Con el tiempo me enteré de
que lo llamaban Jorge, y de que era una pequeña leyenda entre los
naturalistas de la zona. Debo reconocer que esa popularidad me
molestó un poco. Nadie disfruta sabiendo que los lugares comunes
infestan como polillas de la harina su cajita de tesoros íntimos.
Para mí no era Jorge, sino El Pájaro Más Triste del Mundo, y
descubrirlo fue, paradójicamente, uno de esos raros y sigilosos
momentos de comunión con las cosas de ahí afuera.
No sé bien por qué, ni me
importa. No había nada estremecedor de por medio, ningún elemento
del paisaje que desbordara la capacidad de comprensión de la mente.
Un fondo esquemático de colinas lila a nuestra derecha; encima la
sombra flaca de cuatro o cinco alcornoques ratoneados por incendios
más viejos que mi biografía; el brazo de mi compañero señalando a
algún punto en la llanura, y allí, entre las espigas... nada en
absoluto. Porque a mirar por los prismáticos también se aprende.
Pero era una nada preñada de cosas: los campos viejos secretan una
luz que parece néctar, maciza. Tras un buen rato siendo pasto de las
chanzas del hombre que estaba a mi lado, un pasillo tenue pareció
formarse allí abajo. Esperar ver y entonces ver algo, como si el
deseo fuese motor suficiente: supongo que esa es la razón de que no
me haya olvidado. Mis ganas de pájaro vieron antes que mis ojos. He
leído, con el corazón supurante, algo parecido en este libro deJohn Burroughs que a-mo.
Un lugar de este estilo, donde parece que nada y a lo mejor todo. |
Y allí estaba, El Pájaro
Más Triste del Mundo, tan solitario en su llanura que, al menos para
mí, no tenía ni la compañía de un nombre propio. Macho de
avutarda en singular, ¿puede imaginarse algo más lastimoso? Una
criatura diseñada específicamente para pavonearse entre
fanfarrones, alardear de sus partes íntimas, exhibirse sin decoro.
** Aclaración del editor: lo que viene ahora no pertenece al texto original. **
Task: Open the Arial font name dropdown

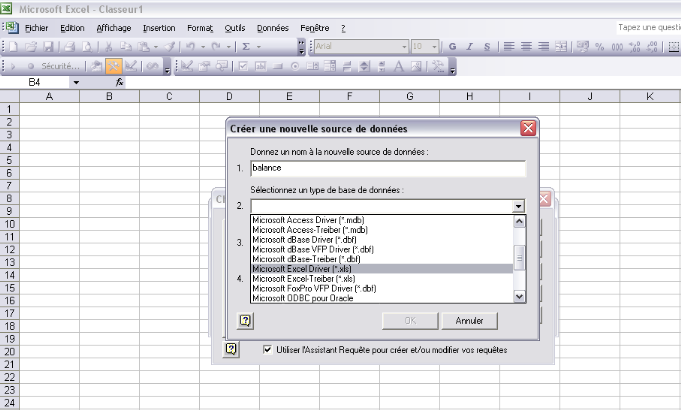Action: pyautogui.click(x=404, y=47)
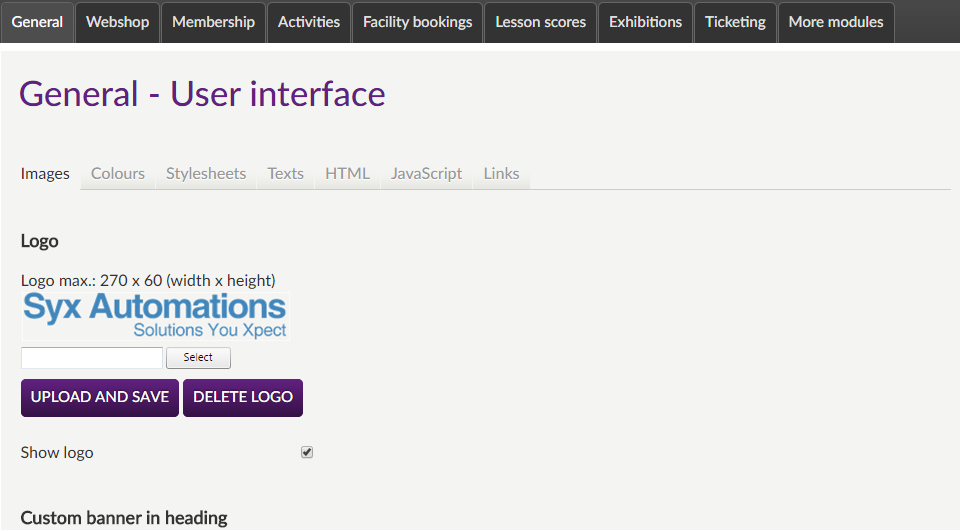Click the logo file path input field

(91, 358)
Pero Jorge no tenía contrincantes, camaradas ni novias. Era la última avutarda de Cádiz y sólo despertaba el interés de las
personas. Jorge terminó muriendo estampado contra alguna de las
muchas estructuras verticales que erizaban sus campos y los
convierten en lugares abstractos que bailan. A mí me hacía gracia
pensar que fue un suicidio. Una forma como cualquier otra, la mía,
de consolarse.
Con el tiempo también he
aprendido a contenerme para no asignarle a animales y árboles
sentimientos humanos. Qué arrogancia. Jorge no era ni patético ni
camorrista. Tenía un cerebro de dinosaurio y en su genes la orden
sectaria de reproducirse. Sobrevivía y esperaba. Su tristeza no era
otra cosa que la mía. Yo no era La Chica Más Triste del Mundo, pero
a veces creía que me acercaba.
Puede que el desamparo de
Jorge fuera transferido, y el mío imaginado, pero lo cierto es que
allí había una ausencia flagrante. Una orfandad también maciza.
Los tres, pájaro, hombre, chica solitaria, rondábamos por uno de
los bordes donde se estiraba como un tambor la laguna de la Janda,
desecada en, esta vez sí, años tristes. Millones de alas
evaporadas. Traición de innumerables citas. El paisaje que salió
volando por los aires. Siempre me pregunto con el corazón en un puño
cómo harán las aves que migran para desistir de un medio que ya no
les vale. Cómo encaran el destierro. Cuántas despistadas, cuántas
tercas, siguen obedeciendo las rutas aprendidas, dando con tierra
mate donde antes había reflejos, percibiendo a su manera cambios,
pero manteniendo el empeño de darle más vida a la vida. Cuándo se
dan por vencidas y buscan otras aguas. Si esa es una opción factible
o el estancamiento de la población, la soledad y, al fin, las mil
caras de la muerte deciden por ellas.
No hace falta que diga a
estas alturas que los paisajes ausentes me obsesionan. Los ya
despachados, los desfigurados, los a punto de irse. Yo reconozco y me
pliego al imperio del cambio; me resisto a la nostalgia con toda la
alegría y la ira de mis huesos. Pero cómo puede una no preguntarse,
sentada bajo árboles raquíticos, andando por sierras desmanteladas,
testigo de la soledad de algunos pájaros, por todas las capas que
faltan. Supongo que en último término se escribe para contrarrestar
esas y otras tantas ausencias, de tantos tipos. Para repoblar y
reinundar tierras secas. Nos pavoneamos como avutardas sólo para
encontrar nuestro lugar y encontrarnos. Dentro de mí guardo Jandas.